Take a moment and think of the role models who have inspired you. We all remember those who impacted our life, whether as a young student or as an adult. That person who may continue as a mentor for many years or who at a certain point in time may have unknowingly made an indelible mark on who we are or who we will become. Karen Rogers, a member of Grayson’s Research Advisory Board has written extensively on the importance of gifted students having mentors who challenge and accelerate their thinking.
We asked a few of our faculty members to tell us about the role models and mentors in their lives. We hope that these stories inspire you to serve as an everyday role model for others in your life.
One of my mentors is James Ijames (the last name pronounces eye-mnz), who was a director and professor of mine in graduate school. He runs his rehearsals as a fully collaborative process. All ideas are heard and respected.
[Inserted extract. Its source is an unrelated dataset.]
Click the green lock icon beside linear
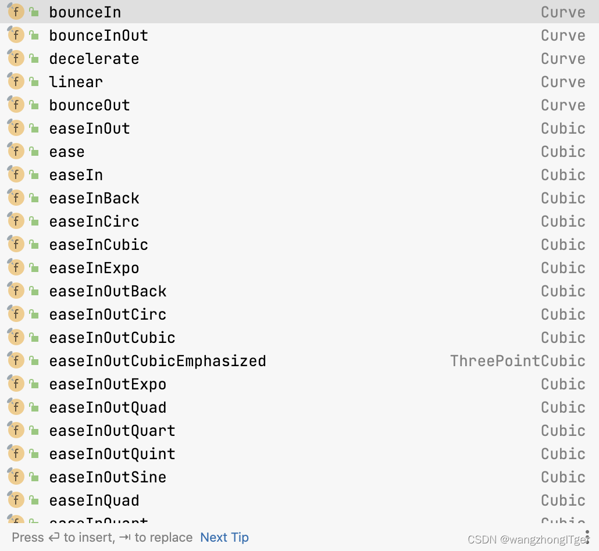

Even in moments when no one knows the answer, James makes it okay to live in the unusual and uncomfortable. He gives all of himself to each aspect of his life. James is an actor, director, professor, and award-winning playwright. His work is brilliant and poignant, reflecting how society is, was, and where it should be. James impacted the way I teach and comport myself in a classroom; every discovery is worth noting. Every collaboration is a new step towards discovery, and a team is most successful when everyone accepts each other for who they are and where they are in their journey.
I would not be the teacher, artist, or collaborator I am today without his influence.
While I was at Radnor High School, I had a teacher named Mrs. Reardon. She was always so bubbly and inviting. She made Social Studies an interactive and fun experience. I fell further in love with Social Studies and the possibility of teaching. Mrs. Reardon was always helpful to all her students and involved in many of the school’s big celebrations. She was exactly what I wanted to be when I grew up. I have seen her since I graduated from time to time. To this day, she inspires me as a teacher to make Social Studies a more fun and interactive subject.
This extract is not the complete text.